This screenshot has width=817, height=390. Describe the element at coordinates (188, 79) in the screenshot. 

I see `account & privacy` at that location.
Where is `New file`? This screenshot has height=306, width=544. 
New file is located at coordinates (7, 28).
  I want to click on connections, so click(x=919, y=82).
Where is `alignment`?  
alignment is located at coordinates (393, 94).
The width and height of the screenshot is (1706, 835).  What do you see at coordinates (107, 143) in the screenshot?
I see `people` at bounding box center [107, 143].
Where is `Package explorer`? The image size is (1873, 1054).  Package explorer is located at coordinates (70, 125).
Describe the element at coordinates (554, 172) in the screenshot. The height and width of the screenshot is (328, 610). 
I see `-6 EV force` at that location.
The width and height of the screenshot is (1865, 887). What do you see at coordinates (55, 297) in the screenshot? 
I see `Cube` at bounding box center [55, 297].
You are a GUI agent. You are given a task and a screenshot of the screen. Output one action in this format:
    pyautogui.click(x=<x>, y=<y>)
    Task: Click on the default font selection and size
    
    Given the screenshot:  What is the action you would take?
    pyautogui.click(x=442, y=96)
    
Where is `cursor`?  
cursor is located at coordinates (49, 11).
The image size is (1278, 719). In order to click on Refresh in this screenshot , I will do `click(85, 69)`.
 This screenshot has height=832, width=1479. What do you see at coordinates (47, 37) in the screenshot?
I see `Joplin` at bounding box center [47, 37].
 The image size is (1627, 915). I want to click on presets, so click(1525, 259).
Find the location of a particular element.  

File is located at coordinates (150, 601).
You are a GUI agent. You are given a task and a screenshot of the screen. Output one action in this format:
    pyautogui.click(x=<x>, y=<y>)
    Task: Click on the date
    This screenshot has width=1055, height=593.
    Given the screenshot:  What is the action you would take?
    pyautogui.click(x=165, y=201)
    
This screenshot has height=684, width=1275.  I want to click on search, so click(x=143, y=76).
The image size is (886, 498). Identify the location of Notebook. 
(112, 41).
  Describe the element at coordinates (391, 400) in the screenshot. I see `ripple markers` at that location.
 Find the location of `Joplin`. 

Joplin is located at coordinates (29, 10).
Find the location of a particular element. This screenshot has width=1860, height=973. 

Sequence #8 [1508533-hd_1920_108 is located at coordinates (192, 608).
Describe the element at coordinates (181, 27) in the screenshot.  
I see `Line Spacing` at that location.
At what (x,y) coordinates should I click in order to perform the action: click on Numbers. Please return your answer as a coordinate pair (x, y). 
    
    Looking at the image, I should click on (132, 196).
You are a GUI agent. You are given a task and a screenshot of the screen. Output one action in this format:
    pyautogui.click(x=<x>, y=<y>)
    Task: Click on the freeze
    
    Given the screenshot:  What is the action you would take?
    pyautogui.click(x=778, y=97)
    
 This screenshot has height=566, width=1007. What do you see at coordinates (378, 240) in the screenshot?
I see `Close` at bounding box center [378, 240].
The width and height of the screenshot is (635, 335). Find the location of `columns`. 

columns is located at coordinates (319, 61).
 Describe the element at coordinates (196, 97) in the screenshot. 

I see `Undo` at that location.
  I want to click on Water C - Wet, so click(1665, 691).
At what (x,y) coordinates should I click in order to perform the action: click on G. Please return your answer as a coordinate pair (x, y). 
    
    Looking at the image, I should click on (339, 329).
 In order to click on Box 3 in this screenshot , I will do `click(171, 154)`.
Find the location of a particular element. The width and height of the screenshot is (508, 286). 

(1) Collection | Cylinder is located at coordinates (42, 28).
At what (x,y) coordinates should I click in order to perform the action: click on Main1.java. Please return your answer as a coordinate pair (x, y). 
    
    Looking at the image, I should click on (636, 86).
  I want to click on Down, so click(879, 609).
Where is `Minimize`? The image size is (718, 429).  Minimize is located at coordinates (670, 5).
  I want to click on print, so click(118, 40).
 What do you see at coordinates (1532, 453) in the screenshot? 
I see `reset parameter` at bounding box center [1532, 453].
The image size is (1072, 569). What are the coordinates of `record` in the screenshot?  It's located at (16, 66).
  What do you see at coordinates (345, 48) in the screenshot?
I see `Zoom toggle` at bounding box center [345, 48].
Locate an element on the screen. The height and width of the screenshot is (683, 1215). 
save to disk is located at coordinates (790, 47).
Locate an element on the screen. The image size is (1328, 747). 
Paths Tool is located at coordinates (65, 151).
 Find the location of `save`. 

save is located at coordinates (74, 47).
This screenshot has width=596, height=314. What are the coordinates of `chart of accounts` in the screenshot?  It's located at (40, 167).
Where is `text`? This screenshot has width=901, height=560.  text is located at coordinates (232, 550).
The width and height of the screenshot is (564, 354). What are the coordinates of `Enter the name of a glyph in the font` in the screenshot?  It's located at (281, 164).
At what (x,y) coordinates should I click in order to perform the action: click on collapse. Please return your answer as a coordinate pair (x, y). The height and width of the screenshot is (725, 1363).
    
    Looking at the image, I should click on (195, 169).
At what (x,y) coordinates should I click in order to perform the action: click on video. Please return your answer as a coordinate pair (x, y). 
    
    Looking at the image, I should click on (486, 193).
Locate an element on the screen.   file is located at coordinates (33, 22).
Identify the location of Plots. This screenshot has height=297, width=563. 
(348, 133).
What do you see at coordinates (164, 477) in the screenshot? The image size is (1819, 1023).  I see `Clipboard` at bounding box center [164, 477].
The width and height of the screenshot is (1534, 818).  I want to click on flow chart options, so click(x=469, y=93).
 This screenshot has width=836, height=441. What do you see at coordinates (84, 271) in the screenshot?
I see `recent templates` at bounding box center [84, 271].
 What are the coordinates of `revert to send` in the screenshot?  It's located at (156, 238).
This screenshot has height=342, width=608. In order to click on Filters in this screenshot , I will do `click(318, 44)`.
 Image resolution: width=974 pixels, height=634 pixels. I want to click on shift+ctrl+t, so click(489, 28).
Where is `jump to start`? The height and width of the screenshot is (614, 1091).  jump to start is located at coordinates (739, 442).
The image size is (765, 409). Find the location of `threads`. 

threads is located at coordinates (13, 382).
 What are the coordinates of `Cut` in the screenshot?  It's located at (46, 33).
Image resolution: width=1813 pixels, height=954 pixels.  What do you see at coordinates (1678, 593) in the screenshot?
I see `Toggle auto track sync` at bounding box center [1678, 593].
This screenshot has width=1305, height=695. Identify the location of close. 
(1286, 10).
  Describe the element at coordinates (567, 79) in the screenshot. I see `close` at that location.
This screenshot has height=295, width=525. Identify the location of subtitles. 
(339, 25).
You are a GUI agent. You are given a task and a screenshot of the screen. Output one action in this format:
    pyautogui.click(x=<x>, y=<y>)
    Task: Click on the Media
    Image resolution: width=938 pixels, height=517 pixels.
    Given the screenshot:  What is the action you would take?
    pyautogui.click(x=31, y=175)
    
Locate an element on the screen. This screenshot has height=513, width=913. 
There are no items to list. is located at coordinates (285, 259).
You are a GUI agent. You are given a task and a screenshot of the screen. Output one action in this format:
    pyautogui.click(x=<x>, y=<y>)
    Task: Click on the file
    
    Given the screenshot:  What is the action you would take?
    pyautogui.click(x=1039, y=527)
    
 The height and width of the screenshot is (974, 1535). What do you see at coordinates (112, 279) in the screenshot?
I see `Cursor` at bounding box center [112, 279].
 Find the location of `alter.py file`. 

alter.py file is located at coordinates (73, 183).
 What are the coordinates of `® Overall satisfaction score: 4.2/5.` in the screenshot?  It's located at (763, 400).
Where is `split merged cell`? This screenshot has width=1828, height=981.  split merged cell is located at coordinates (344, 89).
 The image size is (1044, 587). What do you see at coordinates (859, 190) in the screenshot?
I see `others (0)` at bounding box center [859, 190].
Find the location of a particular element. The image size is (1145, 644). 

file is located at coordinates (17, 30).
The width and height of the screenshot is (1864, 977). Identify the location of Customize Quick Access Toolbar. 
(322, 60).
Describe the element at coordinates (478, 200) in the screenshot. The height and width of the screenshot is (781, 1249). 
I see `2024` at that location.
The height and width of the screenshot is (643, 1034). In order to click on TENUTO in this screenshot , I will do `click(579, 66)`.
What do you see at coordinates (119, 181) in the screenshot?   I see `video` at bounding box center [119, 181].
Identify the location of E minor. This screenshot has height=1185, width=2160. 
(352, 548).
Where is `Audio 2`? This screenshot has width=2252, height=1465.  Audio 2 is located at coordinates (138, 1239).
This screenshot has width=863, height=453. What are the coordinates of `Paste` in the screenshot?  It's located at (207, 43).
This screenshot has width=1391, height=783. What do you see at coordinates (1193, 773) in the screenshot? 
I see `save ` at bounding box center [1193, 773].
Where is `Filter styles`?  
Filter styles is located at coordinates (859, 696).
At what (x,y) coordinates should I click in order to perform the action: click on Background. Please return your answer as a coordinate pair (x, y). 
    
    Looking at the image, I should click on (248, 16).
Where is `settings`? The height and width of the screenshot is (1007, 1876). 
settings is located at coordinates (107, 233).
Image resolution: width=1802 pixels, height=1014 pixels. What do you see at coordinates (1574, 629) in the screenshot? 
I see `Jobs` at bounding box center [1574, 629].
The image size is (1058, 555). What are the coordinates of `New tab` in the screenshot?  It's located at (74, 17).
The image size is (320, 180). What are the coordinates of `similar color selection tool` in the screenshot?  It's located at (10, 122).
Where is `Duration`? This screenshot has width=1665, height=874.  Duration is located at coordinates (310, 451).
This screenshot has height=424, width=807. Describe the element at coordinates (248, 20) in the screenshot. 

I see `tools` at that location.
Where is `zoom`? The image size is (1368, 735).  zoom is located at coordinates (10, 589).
════════════════
*TASK GOAL*:
List every line of the material above that contains the string "columns".

*EXERCISE RESULT*:
The width and height of the screenshot is (635, 335). Find the location of `columns`. 
columns is located at coordinates (319, 61).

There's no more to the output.